1
WELLS FARGO BANK, N.A., Plaintiff,
v.
GATEWAY INTERNATIONAL LOGISTICS, INC., Defendant.
CIVIL No. 1:22-cv-02487-JRR
United States District Court, D. Maryland
March 13, 2023
REPORT AND RECOMMENDATIONS
J. MARK COULSON, UNITED STATES MAGISTRATE JUDGE
This Report and Recommendations addresses Plaintiff Wells Fargo Bank, N.A.'s Motion for Entry of Default Judgment Pursuant to Rule 55(b)(2)) (ECF No. 10). On February 27, 2023, in accordance with 28 U.S.C. § 636 and Local Rules 301-02, Judge Rubin referred this breach of contract case to the undersigned to review Plaintiff's Motion and to “mak[e] recommendations concerning damages.” (ECF No. 13). The undersigned has reviewed Plaintiff's Motion, the accompanying attachments, and the supplemental filings to the Motion (ECF Nos. 11 & 12)[1]. No hearing is necessary. See Loc. R. 105.6 (D. Md. 2021). For the reasons set forth below, I respectfully recommend that Plaintiff's Motion for Default Judgment be GRANTED in part and that damages be awarded as set forth herein.
I. BACKGROUND
On October 4, 2022, Plaintiff filed its Complaint for breach of contract or, in the alternative, unjust enrichment against Defendant Gateway International Logistics, Inc. (ECF No. 1). The Complaint alleges that Defendant “is a Maryland corporation with its principal place of business in Columbia, Maryland.” Id. at p. 1, ¶ 2.[2] On October 5, 2022, the Clerk of this Court issued summons as to Defendant (ECF No. 3), and Plaintiff filed a return of summons on October 19, 2022 (ECF No. 4). The return of summons indicated that on October 12, 2022, summons was executed through personal service on Defendant's registered agent, Fabion Harris. Id. at p. 2. Therefore, Defendant's response to the Complaint was due on November 2, 2022. See Fed.R.Civ.P. 12(a)(1)(A)(i) (“In General . . . [a] defendant must serve an answer . . . within 21 days after being served with the summons and complaint ....”) (emphasis in original). However, Defendant failed to respond to the Complaint by November 2, 2022. Based on Defendants' failure to plead or otherwise defend, Plaintiff filed a Request for Entry of Default (ECF No. 5) on November 11, 2022. On November 18, 2022, the Clerk entered “default for want of answer or other defense by Defendant ....” (ECF No. 6). Accordingly, on November 18, 2022, the Clerk mailed Defendant a Notice of Default[3](ECF No. 7) indicating that Defendant had thirty (30) days to file a motion to vacate the Clerk's Order of Default. In the Notice of Default, Defendant was warned that if it failed to file such a motion, “the Court will act promptly on any pending motions for entry of default judgment, which may result in a monetary judgment against you.” Id.
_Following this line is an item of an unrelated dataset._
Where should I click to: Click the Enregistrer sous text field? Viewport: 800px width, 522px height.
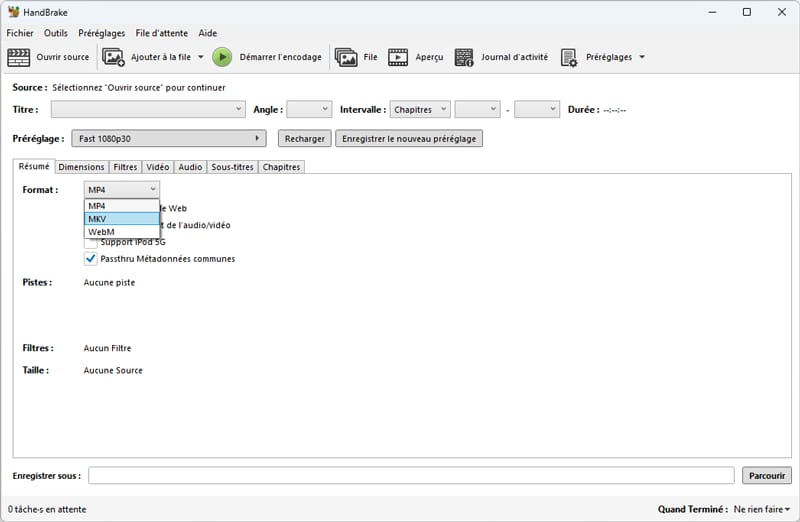411,475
As of February 2023, despite service of summons and the Clerk's Order of Default, Defendant still had not responded to the Complaint. Therefore, on February 3, 2023, Plaintiff filed its Motion for Default Judgment (ECF No. 10), and Plaintiff filed supplements (ECF Nos. 11 & 12) to its Motion on February 6, 2023. As of the filing of this Report and Recommendations, Defendant has not filed a response to the Complaint.
Regarding the allegations in Plaintiff's Complaint, the case sub judice presents as a straightforward breach of contract case. At all times relevant to this case, Defendant maintained a Wells Fargo Business Choice Checking account (“the Account”) with Plaintiff. (ECF No. 1 at p. 2, ¶ 5). The Account ended in numbers 2328. Id. Rodney Armstrong and Fabion Harris were the only authorized signers for the Account. Id. at p. 2, ¶ 6. On August 13, 2021, a check for $390,000.00 (“the check”) was deposited into the Account at an ATM in Columbia, Maryland. Id. at p. 2, ¶ 7. The check was issued by Williams Brian. (ECF No. 1 at p. 2, ¶ 7; ECF No. 1-1, Copy of Check, at p. 2). Upon the deposit of the check into the Account, Plaintiff provided Defendant with provisional access to the proceeds of the check, and Defendant wired the majority of those proceeds out of the Account on August 16, 2021. Id. at p. 2, ¶ 8. Following Defendant's transfer of the proceeds out of the Account, Plaintiff discovered that the check was counterfeit. Id. at p. 2, ¶ 9. Therefore, the check was not paid by the U.S. Bank, and Plaintiff debited the funds from the Account. Id. Debiting the funds resulted in an overdraft of the Account. Id. Plaintiff measures its principal loss as the negative balance of the Account, inclusive of all fees and credits. Id. at p. 2, ¶ 10. Plaintiff has calculated its total principal loss to be $330,768.21 (the “Overdraft Loss”). Id. Despite Plaintiff's demands, Defendant has refused to reimburse Plaintiff for the Overdraft Loss. Id. at p. 2, ¶ 11.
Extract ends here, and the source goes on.